In his excellent article The Age of the Data Product, Ben Bengfort spells out the concept of a data science pipeline. (I highly encourage this audience to read the article in full). Based on my experiences, I've adapted the pipeline presented in the article, which is shown below.
Let's review each step.
Ingestion. This is the beginning of the pipeline. It centers on pinpointing and obtaining the necessary data, which can embody many forms. We might need to write SQL queries, construct a web scraper, or simply track down a handful of CSVs.
Exploration. Once we have our data, we can begin exploring it. This stage takes the form of computing summary statistics and building visualizations. Oftentimes, we will want to inspect the distributions of continuous variables and the sparsity of categorical features. We will also want to search for issues with our data: missing observations, outliers, nonsensical values. Beyond that, our work in this phase should inspire ideas for feature engineering; that is, creating new features given our current data. Related, our efforts might spark ideas for more data to ingest.
Wrangling. We now need to clean our data and engineer features. This step is focused on developing modular functions to "get our data into shape." The takeaways from our exploration step should directly inform how we wrangle our data.
Modeling. This is the sexy part of data science, the one that perhaps attracts the most attention. In many cases, "modeling" might be synonymous with machine learning, though it may not always be the case. In some instances, we might simply need traditional or Bayesian statistics.
Deployment. The goal of any data science project should be to deploy a model. A model is substantially more powerful when it's not sitting on your isolated laptop. Deploying a model might mean developing a REST API, or it could involve using AWS Batch to run the model and push predictions to an endpoint at given intervals. The main idea is to have the model act autonomously.
Tracking. Placing our model into a production environment means it will be seeing new data; that is, data not used for training and testing in our modeling stage. Models "in the wild" are a whole new ballgame. It is incumbent on us to track our model's performance, recording predictions and comparing them to actual outcomes. These comparisons will allow us to understand if our model is performing as anticipated and if we need to adjust our approach. In that vein, our tracking leads directly into ingestion, which kicks off the cycle once more.
Thus far, I have presented the pipeline as a linear process. That is partially correct; however, the first few stages are recursive. After exploring our data, we might deem we need to ingest more data. Once we've wrangled our data, we often want to kick off another round of exploration. After building a handful of models, we might decide to wrangle the data in new ways in an attempt to improve model performance.

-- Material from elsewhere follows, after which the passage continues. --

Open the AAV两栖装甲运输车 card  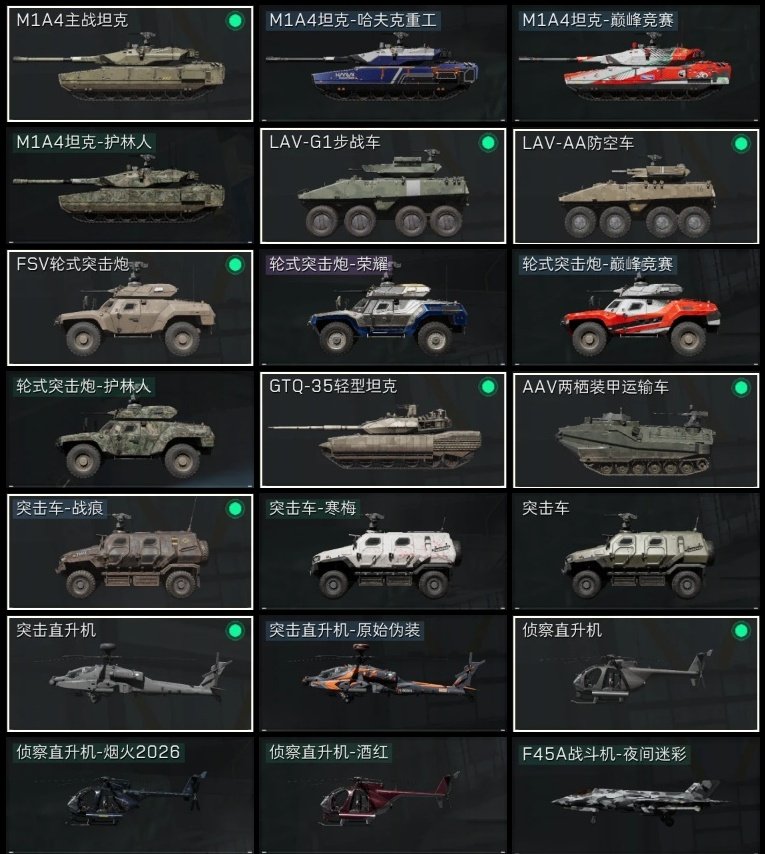click(x=636, y=430)
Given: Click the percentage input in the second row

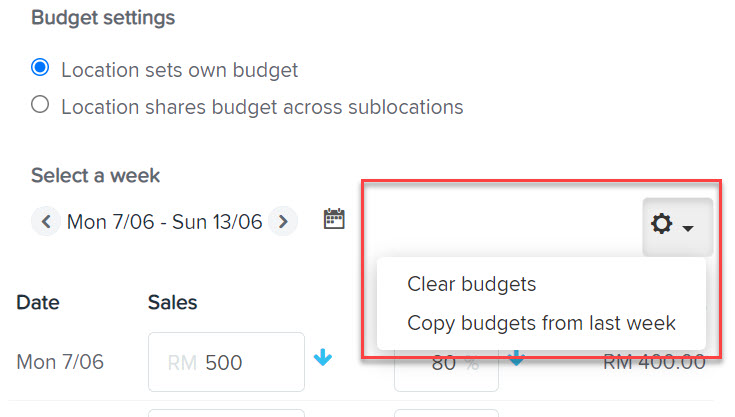Looking at the screenshot, I should [446, 413].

We can also view the pipeline as automatic vs. manual. The first few steps in our pipeline, the recursive ones, typically require human judgment. At a certain point, we can move straight from ingestion to modeling and deployment. Model re-trains and re-deployments can either be performed in a batch (i.e. we wait until we have X amount of data to refresh our model) or as a streaming process (i.e. we update our model as soon as new data becomes available). In either instance, we are bypassing human intervention and shortening our pipeline. Once we have a well-oiled system and a proven model (which should have feature creation and cleaning embedded as parameters), we can transition into a manual approach.
Framing data science as a pipeline has a number of benefits. First, it allows us to clearly segment and identify work. Second, it supplies a common language for discussing data science projects. Beyond that, it communicates that the discipline is multi-faceted and customizable within given parameters.